With 2,500 houses, along with the synagogues in each settlement, to be destroyed by the army, the infrastructure including utilities, along with all secular public buildings, will be handed over to the PA.

But that leaves big questions over the best ways of using the land to regenerate Gaza's devastated economy and infrastructure with its chronic housing shortages and badly depleted water supply. There is also the need to demonstrate that the PA can manage the handover in the interests of its mainly poverty-stricken 1.3m population.

The Israeli army has begun digging eight-metre trenches round the largest Gush Katif settlement block to help to prevent premature encroachments by celebrating or land-hungry Palestinians. PA sources said they did not expect a formal handover for another month as the army bulldozes the homes and itself withdraws from the area.

PA officials complain that the planning task has been severely hampered by Israel's refusal so far to allow experts into the settlement areas to conduct land-use feasibility studies. But Netzarim, the settlement just to the south of Gaza City, has already been earmarked for storage facilities for an adjacent seaport. And Morag, the settlement in southern Gaza, is the proposed site for a probable $100m (£56m) project, financed by the United Arab Emirates President, Sheikh Khalifa bin Zayed Al Nahyan, to rehouse Gazans whose homes have been destroyed by the Israeli army in the conflict.

Experts also say that much of the territory will have to be used for agriculture and nature reserves around the sand dunes to preserve the aquifer, which is in severe need of repair because of unrestricted use of it by the settlements with resulting seepage of salt water and even sewage into Palestinian supplies.

Amid widespread relief that the armed factions did not carry out feared attacks on the settlements as the disengagement took place, Mr Abbas has secured the participation of both Hamas and Islamic Jihad in a political committee which will monitor the PA's distribution of resources.

The formation of the joint committee is likely to ease fears of a land grab by Hamas to prove it will be fairer than the PA in allocating land. At the same time, Mr Abbas last week authorised the highly popular - if symbolic - bulldozing of a villa built illegally on PA land by a senior and much feared security official. It was a sign that he means what he says about the PA controlling new territory for the benefit of the people.
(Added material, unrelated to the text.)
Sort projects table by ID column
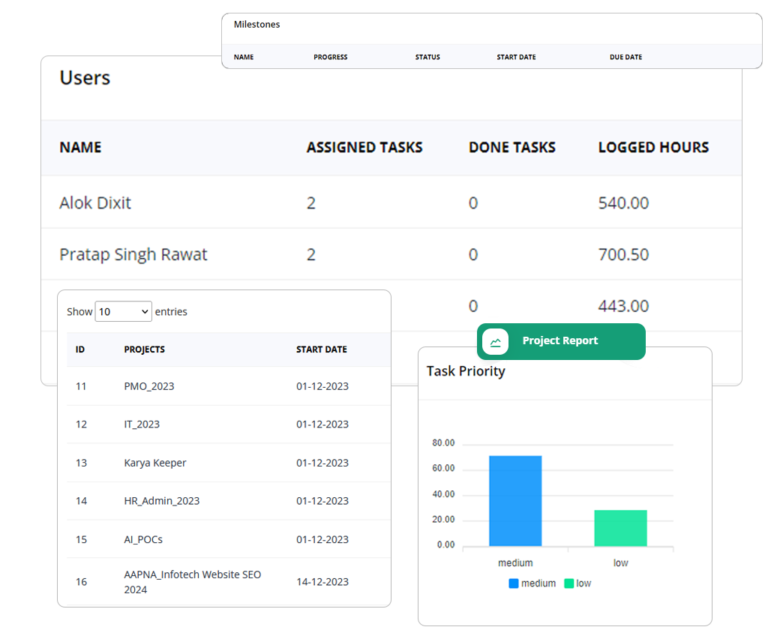point(80,350)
While international diplomats believe that much more of the new territory will be subject to private Palestinian ownership claims than the 3 per cent estimated by the PA, Mr Abbas promised in meetings with officials last week that any documented private claims to land left by the settlers would be considered by the courts.

After saturation coverage of last week's evictions, sceptical Gazans have become more optimistic. So much so that Saleh Abdel Shafi, a prominent independent economist who is a consultant to the pre-disengagement commissions set up by PA minister Mohammed Dahlan, said if anything he was concerned that expectations may actually now be too high given the time it will take for the economy to improve. "I am not pessimistic," he said. "But I am not euphoric either. We can't expect miracles here."
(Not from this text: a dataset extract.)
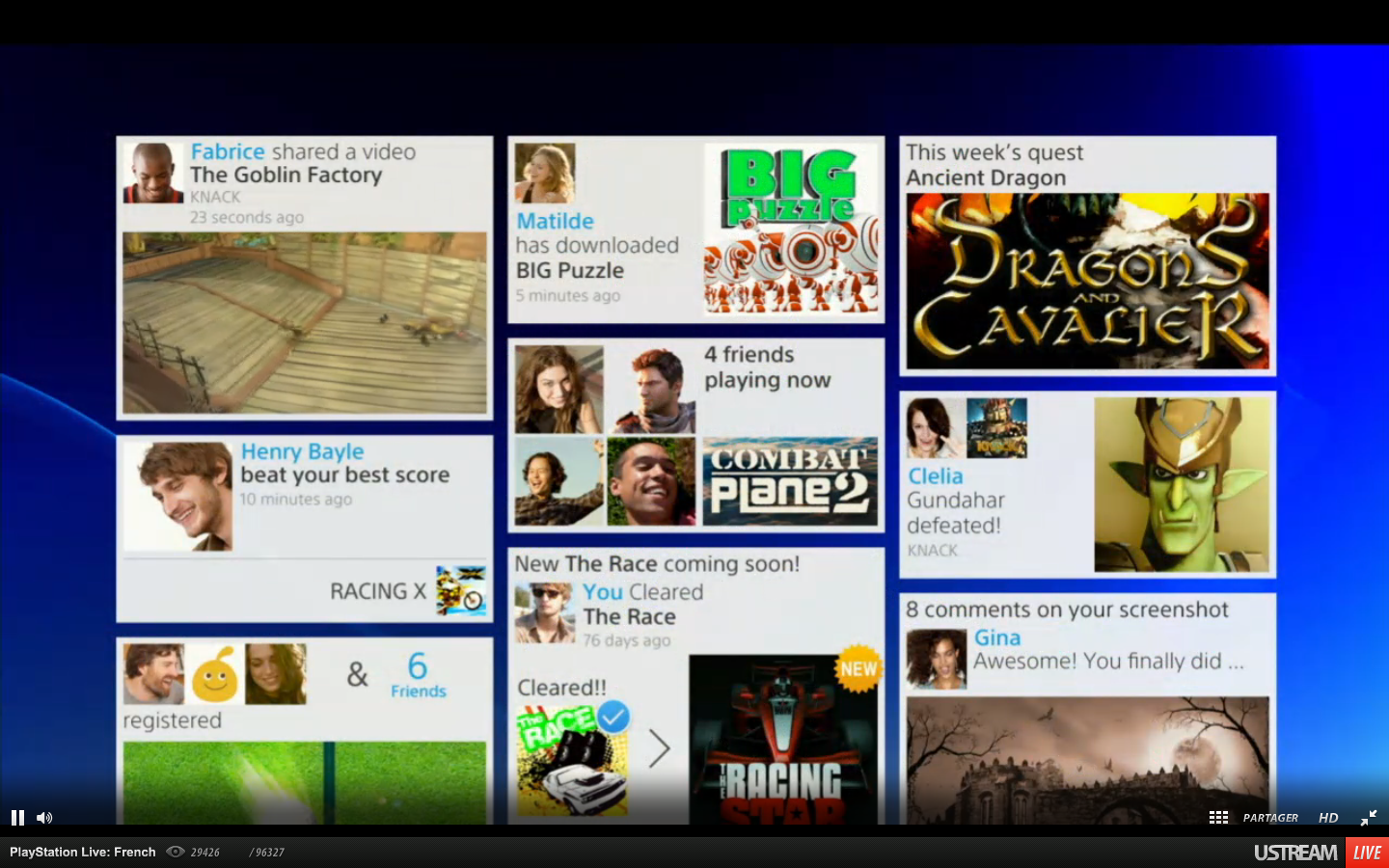1389x868 pixels.
Task: Open Henry Bayle's profile
Action: (x=301, y=451)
Mr Abbas will be hoping for at least some improvement by 25 January, the date he announced yesterday for postponed legislative council elections. But Mr Abdel Shafi says that to overcome Hamas's new campaigning message ("Four years of resistance defeated 10 years of negotiation"), Mr Abbas will need both a post-disengagement return to a peace process and the clearance of still substantial deadlocks in the current talks with Israel over vital outside access for goods and people.

The main obstacles remain a dispute over Israel's determination to maintain a presence at the point where goods cross to and from Egypt, the speed of security scanning of goods passing between Gaza and Israel, and the means of allowing individuals "safe passage" between Gaza and the West Bank. And while Israel wants to halt the daily passage of around 4,500 Palestinians with jobs in Israel from 2008, James Wolfensohn, the former head of the World Bank, is trying to persuade Israel to extend the period - and increase the numbers to around 15,000.
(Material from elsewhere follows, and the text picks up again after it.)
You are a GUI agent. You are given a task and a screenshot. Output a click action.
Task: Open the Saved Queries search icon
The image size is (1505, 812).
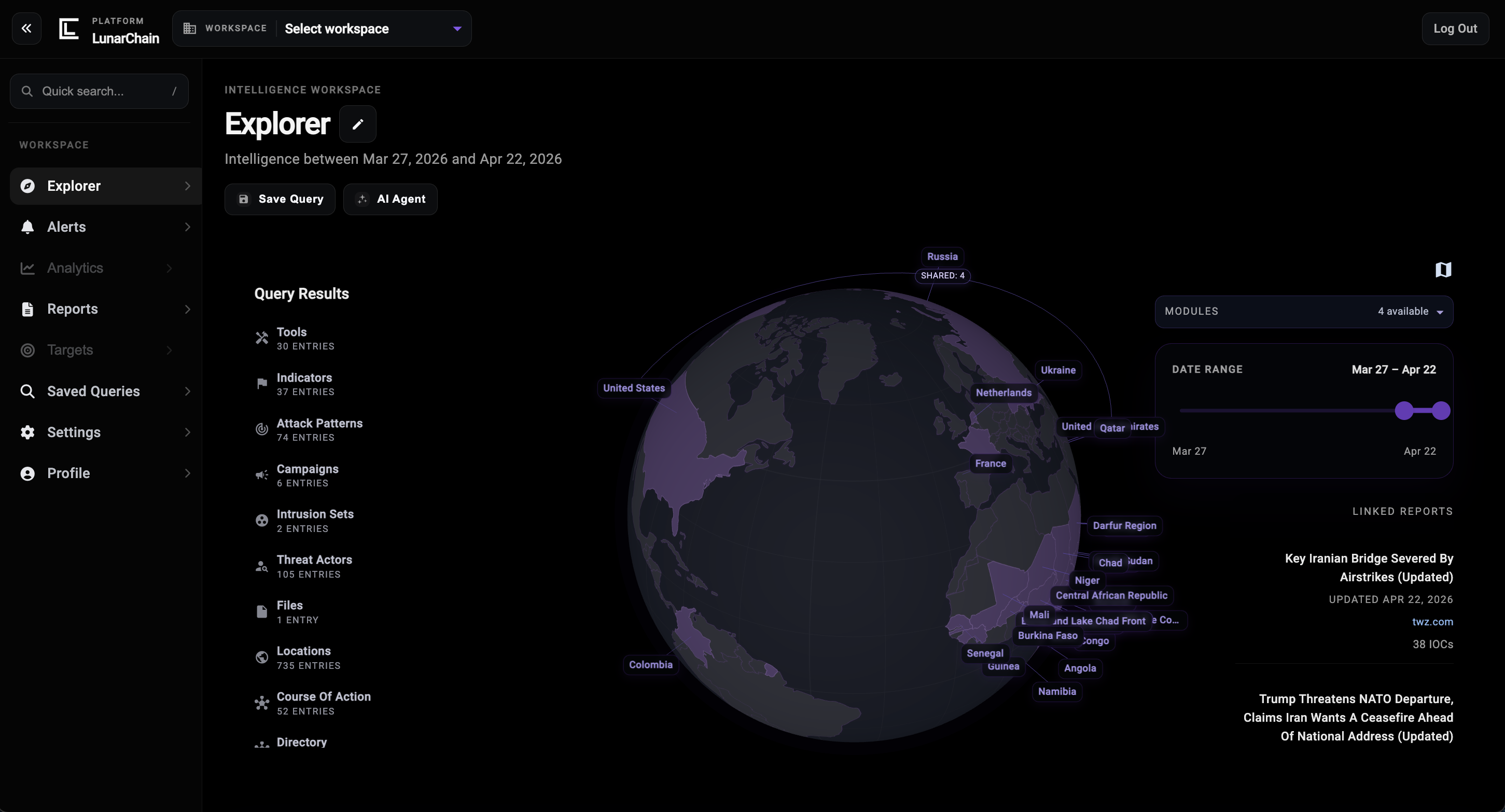[x=27, y=391]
"Safe passage" to and from the West Bank could be crucial to another use of Gaza's assets. The coast could once again become a magnet for West Bank Palestinians and Israeli Arabs - provided they could get here.

Mr Abdel Shafi points out that big investors will remain wary as long as doubts remain about Gaza's economic strength and security. The seizure last week of a French-Algerian journalist is worrying because, unusually, there is no word of him or his captors.

All of which means those Gazans with a sober view of the future may have it right. Munir Dweik, 43, who worked in Tel Aviv before becoming a taxi driver here, was prudent in his aspirations. "One: there are 1.3 million of us and we need more space. Two: hopefully now there will be calm. Three: the checkpoints will be gone and we can travel through Gaza easily, which will be better for my work."